A China anunciara que a cerimónia de abertura dos Jogos de Pequim seria a mais imponente jamais realizada, a perfeita representação do lema olímpico "Citius - Altius - Fortius" (mais rápido, mais alto, mais forte), confiante que o deslumbramento faria calar todas as críticas que se ouviram desde que Pequim foi designada como cidade organizadora.
O resto do mundo pressentiu que esta cerimónia seria a afirmação da China como a grande potência do futuro e talvez secretamente desejasse que fosse um falhanço. As numerosas contestações durante a viagem da chama, o sismo de Sichuan, a opressão no Tibete, as hesitações dos dirigentes mundiais quanto à sua presença durante a cerimónia, a poluição persistente, as limitações dos jornalistas no acesso à Internet e até os medos meteorológicos vieram dramatizar a expectativa. Por fim o grande dia chegou e a verdade é que o cineasta Zhang Yimou nos ofereceu um espectáculo de uma rara beleza, impressionante pelas suas dimensões mas sobretudo pela delicadeza (não encontro outro termo apesar dos 15.000 figurantes) com que fez passar a imagem desta nova e muito antiga China. Foi certamente a melhor campanha de promoção que eu alguma vez vi, e não estou a ser de modo nenhum pejorativa, bem pelo contrário.
A mensagem não podia ser mais clara: a China é o país que melhor coordena os valores das tradições e da modernidade e a sua força está no seu povo.

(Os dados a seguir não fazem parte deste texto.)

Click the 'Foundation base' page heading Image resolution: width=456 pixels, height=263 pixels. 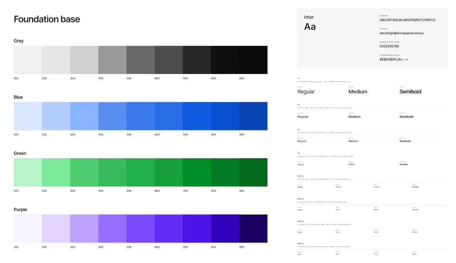coord(47,20)
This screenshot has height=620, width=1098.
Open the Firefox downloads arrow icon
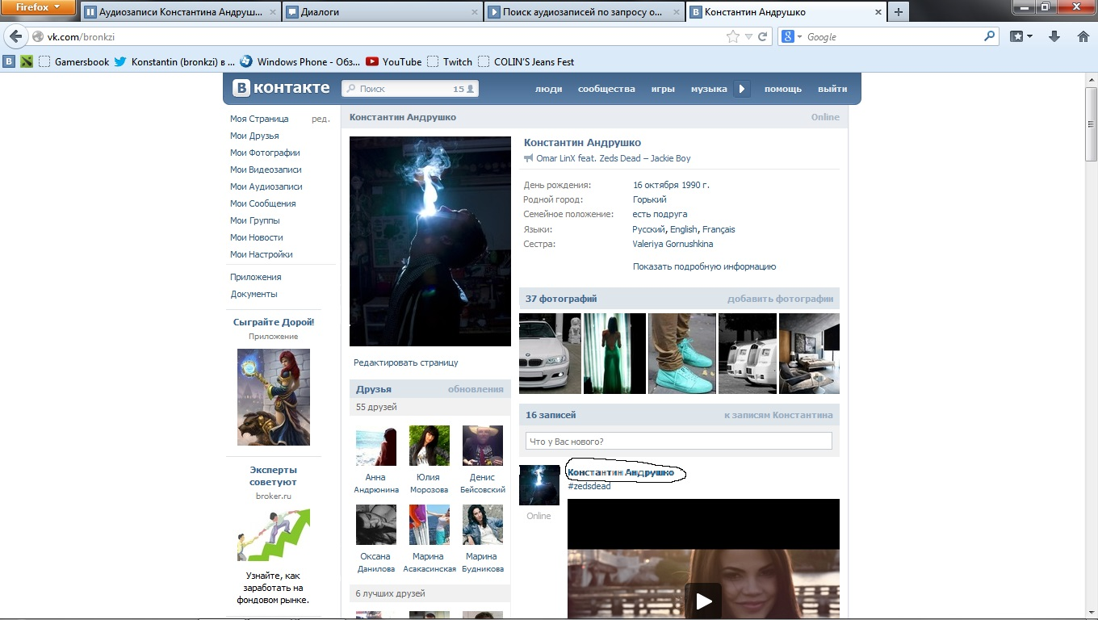click(1054, 37)
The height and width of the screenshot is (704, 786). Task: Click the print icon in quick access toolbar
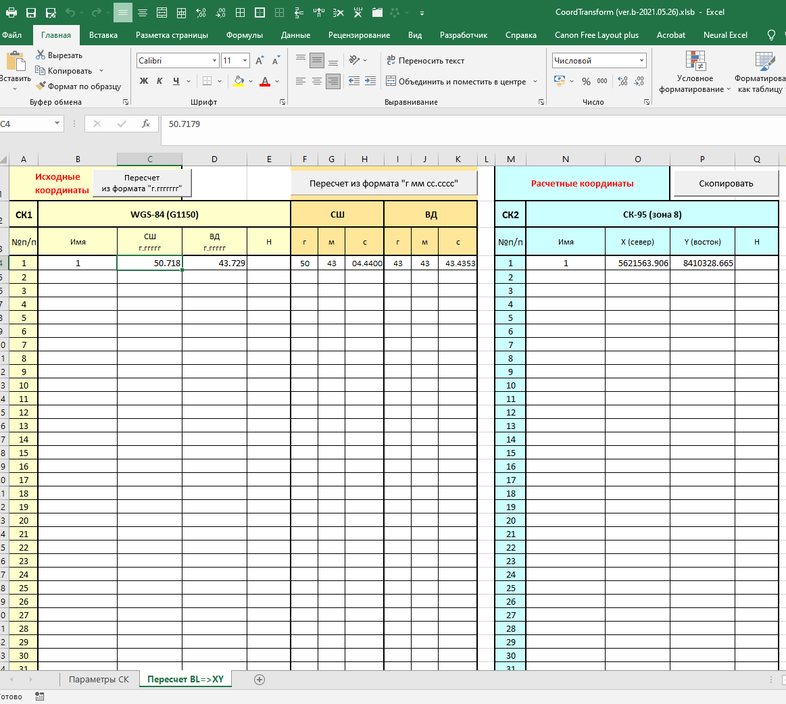pos(11,13)
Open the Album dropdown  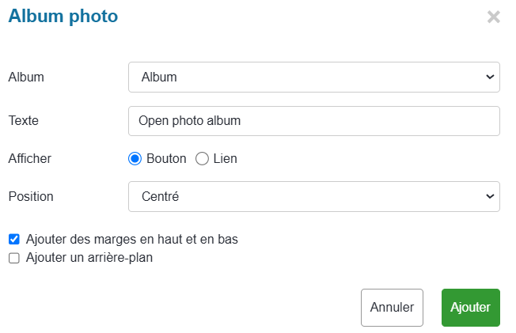pyautogui.click(x=313, y=78)
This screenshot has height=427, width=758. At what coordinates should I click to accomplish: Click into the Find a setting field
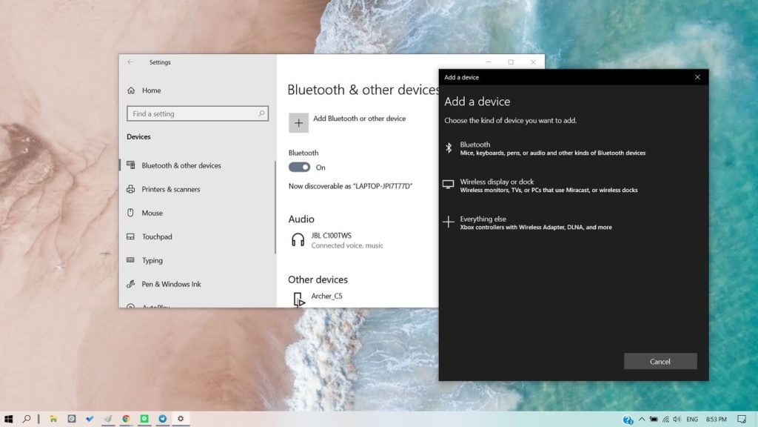[192, 114]
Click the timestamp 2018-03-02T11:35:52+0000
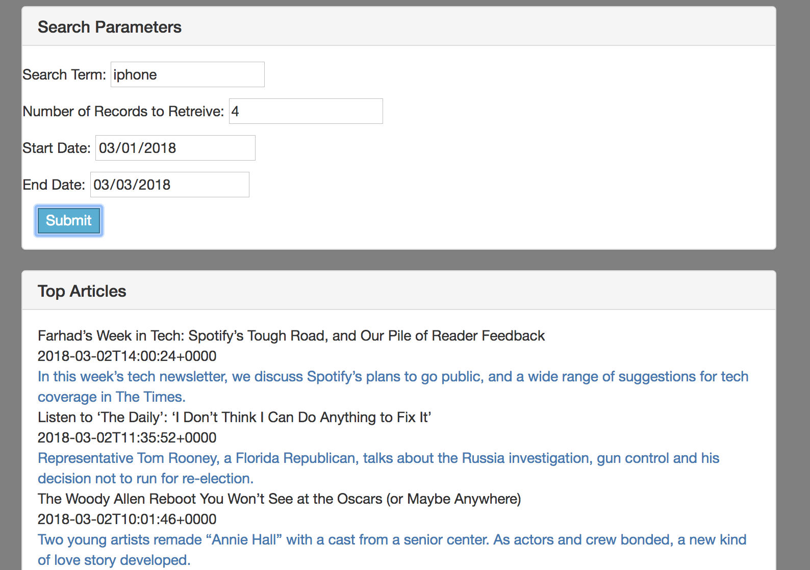Image resolution: width=810 pixels, height=570 pixels. pos(127,438)
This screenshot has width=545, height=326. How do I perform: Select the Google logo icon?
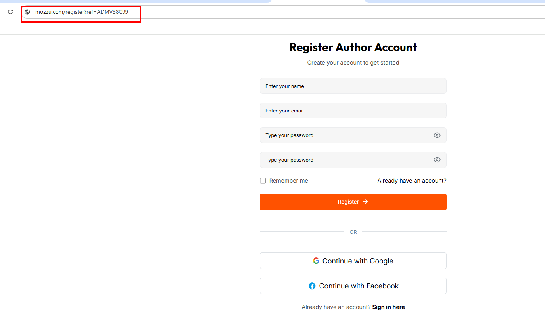316,261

Desde o primeiro instante em que ancestrais tambores se transformam em relógio electrónico graças a sincronização perfeita dos 2008 percussionistas, o tom estava dado. As proezas técnicas nunca se sobrepõem às proezas humanas.
Um exemplo evidente foi o final do quadro em que se celebra a invenção chinesa da imprensa. Pequenos rectângulos, tão precisos quanto um pixel digital, levantam-se e surgem os rostos sorridentes dos figurantes que os accionavam. O próprio ritmo da cerimónia, um gigantismo tranquilo, em que as passagens de um quadro ao outro se fazem de forma imperceptível e leve, também contribui para dar uma imagem de uma China serena, segura das suas tradições, da sua riqueza patrimonial e das suas potencialidades, assim como (ou sobretudo) da sua disciplina. Esteticamente tudo é perfeito, as luzes, as cores, os fatos, os sons.
Tudo perfeitamente coordenado, controlado, cadenciado. De certa forma não me surpreende que tenha sido um cineasta o mestre de cerimónia deste imenso espectáculo ao vivo, pois foi uma demonstração da arte do detalhe: a força do grande cinema. Grande ausente: o mítico dragão. Se tudo nesta cerimónia era simbólico, o que quererá dizer esta omissão? Demasiado agressivo ou demasiado onírico?